:: Supplied material ::
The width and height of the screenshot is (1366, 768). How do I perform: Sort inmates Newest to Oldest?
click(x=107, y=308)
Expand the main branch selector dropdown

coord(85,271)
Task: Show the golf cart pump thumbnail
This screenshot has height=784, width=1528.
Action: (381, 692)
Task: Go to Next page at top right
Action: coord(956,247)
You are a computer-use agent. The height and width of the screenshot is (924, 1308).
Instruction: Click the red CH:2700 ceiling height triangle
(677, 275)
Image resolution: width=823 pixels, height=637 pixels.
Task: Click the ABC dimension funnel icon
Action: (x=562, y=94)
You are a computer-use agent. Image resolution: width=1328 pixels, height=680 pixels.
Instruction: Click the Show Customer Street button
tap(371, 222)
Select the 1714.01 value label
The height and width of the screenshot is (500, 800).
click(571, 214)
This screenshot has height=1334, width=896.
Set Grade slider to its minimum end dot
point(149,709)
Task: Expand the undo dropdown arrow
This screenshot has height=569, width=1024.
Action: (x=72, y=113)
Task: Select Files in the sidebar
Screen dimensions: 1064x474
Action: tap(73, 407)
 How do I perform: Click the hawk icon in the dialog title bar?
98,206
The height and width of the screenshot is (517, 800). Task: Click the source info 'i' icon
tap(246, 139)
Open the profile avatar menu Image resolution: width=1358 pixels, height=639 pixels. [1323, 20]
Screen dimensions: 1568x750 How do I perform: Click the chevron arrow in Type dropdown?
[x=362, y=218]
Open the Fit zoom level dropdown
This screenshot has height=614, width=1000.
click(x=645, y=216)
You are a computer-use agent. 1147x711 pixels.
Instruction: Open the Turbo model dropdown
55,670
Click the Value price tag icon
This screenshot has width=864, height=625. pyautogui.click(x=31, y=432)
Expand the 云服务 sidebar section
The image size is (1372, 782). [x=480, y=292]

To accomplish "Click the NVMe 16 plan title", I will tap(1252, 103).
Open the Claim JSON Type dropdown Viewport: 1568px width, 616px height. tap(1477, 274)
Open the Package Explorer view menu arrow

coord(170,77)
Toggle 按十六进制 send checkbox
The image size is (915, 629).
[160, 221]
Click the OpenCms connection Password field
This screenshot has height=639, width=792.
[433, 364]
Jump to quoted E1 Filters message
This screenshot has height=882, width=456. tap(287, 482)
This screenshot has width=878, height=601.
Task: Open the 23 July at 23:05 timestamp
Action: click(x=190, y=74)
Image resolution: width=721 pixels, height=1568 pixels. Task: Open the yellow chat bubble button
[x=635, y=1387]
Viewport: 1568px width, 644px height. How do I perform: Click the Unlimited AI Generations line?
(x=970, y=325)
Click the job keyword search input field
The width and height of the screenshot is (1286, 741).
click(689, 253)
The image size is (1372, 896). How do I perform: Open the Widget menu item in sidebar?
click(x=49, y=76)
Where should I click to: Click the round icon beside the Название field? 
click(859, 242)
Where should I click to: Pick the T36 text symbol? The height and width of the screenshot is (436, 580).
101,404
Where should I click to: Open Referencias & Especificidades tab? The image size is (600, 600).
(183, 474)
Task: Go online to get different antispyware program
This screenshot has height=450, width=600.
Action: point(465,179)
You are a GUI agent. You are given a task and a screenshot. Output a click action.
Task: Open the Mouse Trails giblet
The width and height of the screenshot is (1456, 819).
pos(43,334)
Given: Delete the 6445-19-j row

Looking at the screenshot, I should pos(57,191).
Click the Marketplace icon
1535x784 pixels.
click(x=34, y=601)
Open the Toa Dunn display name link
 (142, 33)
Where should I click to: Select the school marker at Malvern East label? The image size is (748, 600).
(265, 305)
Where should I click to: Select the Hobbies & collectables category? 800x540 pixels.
:::
▶ **Task objective**
The response should be every record above restated exactly.

▶ **Result below**
The width and height of the screenshot is (1366, 768). How do I perform: Sort inmates Newest to Oldest?
click(x=107, y=308)
Expand the main branch selector dropdown

coord(85,271)
Task: Show the golf cart pump thumbnail
This screenshot has height=784, width=1528.
Action: (381, 692)
Task: Go to Next page at top right
Action: coord(956,247)
You are a computer-use agent. The height and width of the screenshot is (924, 1308).
Instruction: Click the red CH:2700 ceiling height triangle
(677, 275)
Image resolution: width=823 pixels, height=637 pixels.
Task: Click the ABC dimension funnel icon
Action: (x=562, y=94)
You are a computer-use agent. Image resolution: width=1328 pixels, height=680 pixels.
Instruction: Click the Show Customer Street button
tap(371, 222)
Select the 1714.01 value label
The height and width of the screenshot is (500, 800).
click(571, 214)
This screenshot has height=1334, width=896.
Set Grade slider to its minimum end dot
point(149,709)
Task: Expand the undo dropdown arrow
This screenshot has height=569, width=1024.
Action: (x=72, y=113)
Task: Select Files in the sidebar
Screen dimensions: 1064x474
Action: tap(73, 407)
 How do I perform: Click the hawk icon in the dialog title bar?
98,206
The height and width of the screenshot is (517, 800). Task: Click the source info 'i' icon
tap(246, 139)
Open the profile avatar menu Image resolution: width=1358 pixels, height=639 pixels. [1323, 20]
Screen dimensions: 1568x750 How do I perform: Click the chevron arrow in Type dropdown?
[x=362, y=218]
Open the Fit zoom level dropdown
This screenshot has height=614, width=1000.
click(x=645, y=216)
You are a computer-use agent. 1147x711 pixels.
Instruction: Open the Turbo model dropdown
55,670
Click the Value price tag icon
This screenshot has width=864, height=625. pyautogui.click(x=31, y=432)
Expand the 云服务 sidebar section
The image size is (1372, 782). [x=480, y=292]

To accomplish "Click the NVMe 16 plan title", I will tap(1252, 103).
Open the Claim JSON Type dropdown Viewport: 1568px width, 616px height. tap(1477, 274)
Open the Package Explorer view menu arrow

coord(170,77)
Toggle 按十六进制 send checkbox
The image size is (915, 629).
[160, 221]
Click the OpenCms connection Password field
This screenshot has height=639, width=792.
[433, 364]
Jump to quoted E1 Filters message
This screenshot has height=882, width=456. tap(287, 482)
This screenshot has width=878, height=601.
Task: Open the 23 July at 23:05 timestamp
Action: click(x=190, y=74)
Image resolution: width=721 pixels, height=1568 pixels. Task: Open the yellow chat bubble button
[x=635, y=1387]
Viewport: 1568px width, 644px height. How do I perform: Click the Unlimited AI Generations line?
(x=970, y=325)
Click the job keyword search input field
The width and height of the screenshot is (1286, 741).
click(689, 253)
The image size is (1372, 896). How do I perform: Open the Widget menu item in sidebar?
click(x=49, y=76)
Where should I click to: Click the round icon beside the Название field? 
click(859, 242)
Where should I click to: Pick the T36 text symbol? The height and width of the screenshot is (436, 580).
101,404
Where should I click to: Open Referencias & Especificidades tab? The image size is (600, 600).
(183, 474)
Task: Go online to get different antispyware program
This screenshot has height=450, width=600.
Action: point(465,179)
You are a GUI agent. You are given a task and a screenshot. Output a click action.
Task: Open the Mouse Trails giblet
The width and height of the screenshot is (1456, 819).
pos(43,334)
Given: Delete the 6445-19-j row

Looking at the screenshot, I should pos(57,191).
Click the Marketplace icon
1535x784 pixels.
click(x=34, y=601)
Open the Toa Dunn display name link
 (142, 33)
Where should I click to: Select the school marker at Malvern East label? The image size is (748, 600).
(265, 305)
Where should I click to: Select the Hobbies & collectables category? 800x540 pixels.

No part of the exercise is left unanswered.